BEGIN DATA
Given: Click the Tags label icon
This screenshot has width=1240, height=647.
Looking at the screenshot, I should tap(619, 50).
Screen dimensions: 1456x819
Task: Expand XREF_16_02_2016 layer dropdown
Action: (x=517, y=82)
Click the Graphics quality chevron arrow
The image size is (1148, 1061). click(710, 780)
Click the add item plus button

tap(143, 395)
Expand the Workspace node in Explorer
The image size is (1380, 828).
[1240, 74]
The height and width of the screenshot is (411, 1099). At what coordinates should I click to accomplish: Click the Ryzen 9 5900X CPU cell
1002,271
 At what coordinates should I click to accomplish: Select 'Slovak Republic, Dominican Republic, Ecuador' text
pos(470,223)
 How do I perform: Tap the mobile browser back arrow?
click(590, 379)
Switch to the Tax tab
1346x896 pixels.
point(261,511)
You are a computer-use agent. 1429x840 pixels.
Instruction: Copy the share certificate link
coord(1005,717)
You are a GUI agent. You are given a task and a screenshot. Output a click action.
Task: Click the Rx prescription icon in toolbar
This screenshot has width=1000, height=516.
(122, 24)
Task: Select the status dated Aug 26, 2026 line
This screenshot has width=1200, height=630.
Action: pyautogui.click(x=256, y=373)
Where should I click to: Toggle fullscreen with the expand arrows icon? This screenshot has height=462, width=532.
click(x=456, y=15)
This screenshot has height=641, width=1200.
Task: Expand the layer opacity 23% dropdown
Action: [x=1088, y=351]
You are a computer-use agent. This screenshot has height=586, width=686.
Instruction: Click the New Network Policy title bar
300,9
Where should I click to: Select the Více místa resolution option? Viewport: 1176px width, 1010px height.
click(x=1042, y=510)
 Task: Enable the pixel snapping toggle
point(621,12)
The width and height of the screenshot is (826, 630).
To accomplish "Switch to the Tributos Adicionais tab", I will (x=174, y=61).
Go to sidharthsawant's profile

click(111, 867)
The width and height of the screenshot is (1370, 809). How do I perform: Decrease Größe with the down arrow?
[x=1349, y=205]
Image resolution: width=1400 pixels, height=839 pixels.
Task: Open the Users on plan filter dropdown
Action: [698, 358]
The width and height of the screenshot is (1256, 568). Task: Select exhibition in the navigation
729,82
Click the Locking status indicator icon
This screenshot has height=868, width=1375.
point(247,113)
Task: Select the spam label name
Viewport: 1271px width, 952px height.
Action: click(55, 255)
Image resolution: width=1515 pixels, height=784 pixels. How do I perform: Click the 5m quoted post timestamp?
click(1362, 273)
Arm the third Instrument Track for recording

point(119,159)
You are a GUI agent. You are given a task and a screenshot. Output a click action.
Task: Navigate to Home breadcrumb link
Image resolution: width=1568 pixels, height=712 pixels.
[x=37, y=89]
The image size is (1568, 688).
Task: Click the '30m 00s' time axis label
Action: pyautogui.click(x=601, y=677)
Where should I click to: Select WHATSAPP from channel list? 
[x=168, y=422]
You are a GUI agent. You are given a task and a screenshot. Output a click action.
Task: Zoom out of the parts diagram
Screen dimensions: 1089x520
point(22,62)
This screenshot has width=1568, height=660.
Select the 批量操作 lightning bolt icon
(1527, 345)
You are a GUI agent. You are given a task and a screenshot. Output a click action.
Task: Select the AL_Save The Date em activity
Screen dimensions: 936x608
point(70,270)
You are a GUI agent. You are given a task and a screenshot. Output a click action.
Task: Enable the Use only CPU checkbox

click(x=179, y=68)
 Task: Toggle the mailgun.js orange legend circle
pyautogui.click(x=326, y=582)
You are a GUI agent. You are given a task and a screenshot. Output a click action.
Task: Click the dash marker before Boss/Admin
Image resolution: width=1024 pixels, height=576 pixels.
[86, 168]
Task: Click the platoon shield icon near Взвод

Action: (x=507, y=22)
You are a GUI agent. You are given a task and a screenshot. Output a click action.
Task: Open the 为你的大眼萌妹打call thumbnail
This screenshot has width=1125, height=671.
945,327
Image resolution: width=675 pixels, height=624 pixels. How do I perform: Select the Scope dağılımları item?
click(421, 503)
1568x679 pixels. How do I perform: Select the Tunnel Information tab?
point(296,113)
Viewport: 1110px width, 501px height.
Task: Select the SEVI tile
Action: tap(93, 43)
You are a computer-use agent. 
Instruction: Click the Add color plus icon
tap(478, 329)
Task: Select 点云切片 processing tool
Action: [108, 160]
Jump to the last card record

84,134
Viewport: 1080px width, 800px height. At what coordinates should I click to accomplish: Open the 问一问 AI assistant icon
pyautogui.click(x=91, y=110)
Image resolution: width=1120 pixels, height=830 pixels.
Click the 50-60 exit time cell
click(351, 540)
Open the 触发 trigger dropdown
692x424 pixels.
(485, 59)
END DATA
(WHAT YOU ARE ASKED TO DO)
The required output is the complete set of records, reproduced exactly.

(YOUR RESPONSE)
Given: Click the Tags label icon
This screenshot has width=1240, height=647.
Looking at the screenshot, I should tap(619, 50).
Screen dimensions: 1456x819
Task: Expand XREF_16_02_2016 layer dropdown
Action: (x=517, y=82)
Click the Graphics quality chevron arrow
The image size is (1148, 1061). click(710, 780)
Click the add item plus button

tap(143, 395)
Expand the Workspace node in Explorer
The image size is (1380, 828).
[1240, 74]
The height and width of the screenshot is (411, 1099). At what coordinates should I click to accomplish: Click the Ryzen 9 5900X CPU cell
1002,271
 At what coordinates should I click to accomplish: Select 'Slovak Republic, Dominican Republic, Ecuador' text
pos(470,223)
 How do I perform: Tap the mobile browser back arrow?
click(590, 379)
Switch to the Tax tab
1346x896 pixels.
point(261,511)
You are a computer-use agent. 1429x840 pixels.
Instruction: Copy the share certificate link
coord(1005,717)
You are a GUI agent. You are given a task and a screenshot. Output a click action.
Task: Click the Rx prescription icon in toolbar
This screenshot has width=1000, height=516.
(122, 24)
Task: Select the status dated Aug 26, 2026 line
This screenshot has width=1200, height=630.
Action: pyautogui.click(x=256, y=373)
Where should I click to: Toggle fullscreen with the expand arrows icon? This screenshot has height=462, width=532.
click(x=456, y=15)
This screenshot has height=641, width=1200.
Task: Expand the layer opacity 23% dropdown
Action: [x=1088, y=351]
You are a computer-use agent. This screenshot has height=586, width=686.
Instruction: Click the New Network Policy title bar
300,9
Where should I click to: Select the Více místa resolution option? Viewport: 1176px width, 1010px height.
click(x=1042, y=510)
 Task: Enable the pixel snapping toggle
point(621,12)
The width and height of the screenshot is (826, 630).
To accomplish "Switch to the Tributos Adicionais tab", I will (x=174, y=61).
Go to sidharthsawant's profile

click(111, 867)
The width and height of the screenshot is (1370, 809). How do I perform: Decrease Größe with the down arrow?
[x=1349, y=205]
Image resolution: width=1400 pixels, height=839 pixels.
Task: Open the Users on plan filter dropdown
Action: [698, 358]
The width and height of the screenshot is (1256, 568). Task: Select exhibition in the navigation
729,82
Click the Locking status indicator icon
This screenshot has height=868, width=1375.
point(247,113)
Task: Select the spam label name
Viewport: 1271px width, 952px height.
Action: click(55, 255)
Image resolution: width=1515 pixels, height=784 pixels. How do I perform: Click the 5m quoted post timestamp?
click(1362, 273)
Arm the third Instrument Track for recording

point(119,159)
You are a GUI agent. You are given a task and a screenshot. Output a click action.
Task: Navigate to Home breadcrumb link
Image resolution: width=1568 pixels, height=712 pixels.
[x=37, y=89]
The image size is (1568, 688).
Task: Click the '30m 00s' time axis label
Action: pyautogui.click(x=601, y=677)
Where should I click to: Select WHATSAPP from channel list? 
[x=168, y=422]
You are a GUI agent. You are given a task and a screenshot. Output a click action.
Task: Zoom out of the parts diagram
Screen dimensions: 1089x520
point(22,62)
This screenshot has width=1568, height=660.
Select the 批量操作 lightning bolt icon
(1527, 345)
You are a GUI agent. You are given a task and a screenshot. Output a click action.
Task: Select the AL_Save The Date em activity
Screen dimensions: 936x608
point(70,270)
You are a GUI agent. You are given a task and a screenshot. Output a click action.
Task: Enable the Use only CPU checkbox

click(x=179, y=68)
 Task: Toggle the mailgun.js orange legend circle
pyautogui.click(x=326, y=582)
You are a GUI agent. You are given a task and a screenshot. Output a click action.
Task: Click the dash marker before Boss/Admin
Image resolution: width=1024 pixels, height=576 pixels.
[86, 168]
Task: Click the platoon shield icon near Взвод

Action: (x=507, y=22)
You are a GUI agent. You are given a task and a screenshot. Output a click action.
Task: Open the 为你的大眼萌妹打call thumbnail
This screenshot has width=1125, height=671.
945,327
Image resolution: width=675 pixels, height=624 pixels. How do I perform: Select the Scope dağılımları item?
click(421, 503)
1568x679 pixels. How do I perform: Select the Tunnel Information tab?
point(296,113)
Viewport: 1110px width, 501px height.
Task: Select the SEVI tile
Action: tap(93, 43)
You are a computer-use agent. 
Instruction: Click the Add color plus icon
tap(478, 329)
Task: Select 点云切片 processing tool
Action: [108, 160]
Jump to the last card record

84,134
Viewport: 1080px width, 800px height. At what coordinates should I click to accomplish: Open the 问一问 AI assistant icon
pyautogui.click(x=91, y=110)
Image resolution: width=1120 pixels, height=830 pixels.
Click the 50-60 exit time cell
click(351, 540)
Open the 触发 trigger dropdown
692x424 pixels.
(485, 59)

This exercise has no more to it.